### Dataset

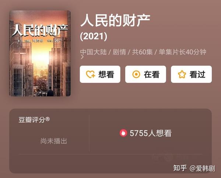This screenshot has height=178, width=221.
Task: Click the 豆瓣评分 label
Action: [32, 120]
* * *
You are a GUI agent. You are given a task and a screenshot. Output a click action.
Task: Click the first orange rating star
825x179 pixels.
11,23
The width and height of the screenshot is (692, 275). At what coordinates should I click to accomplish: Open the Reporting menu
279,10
...
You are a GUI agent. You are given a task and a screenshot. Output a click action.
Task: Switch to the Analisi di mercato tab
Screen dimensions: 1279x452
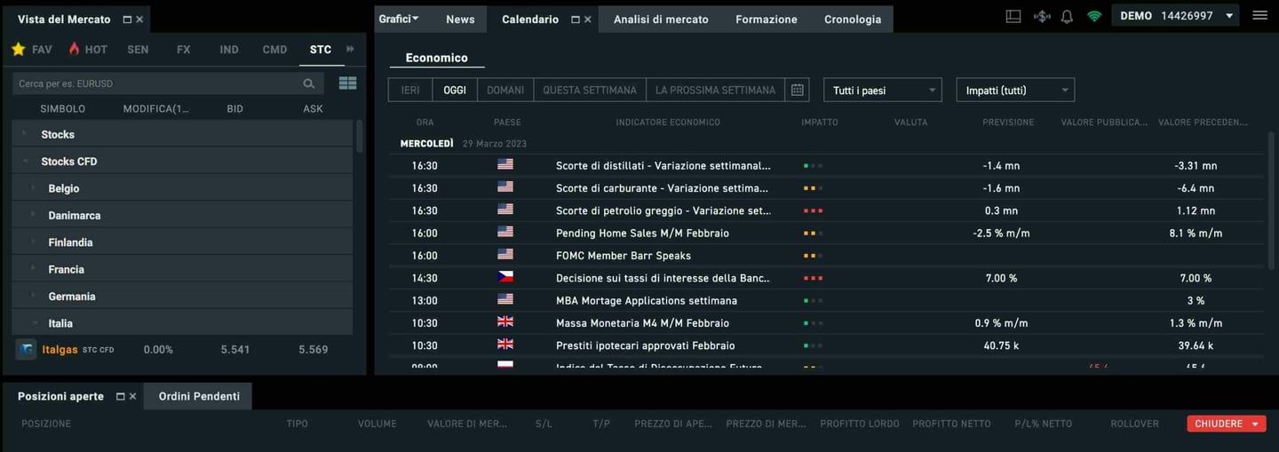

### Work request
Repeat, word for word, the lines above between the line holding "Task: Switch to the Analisi di mercato tab" and the line holding "Screen dimensions: 1279x452", inclusive; omit everything else.

### Task answer
Task: Switch to the Analisi di mercato tab
Screen dimensions: 1279x452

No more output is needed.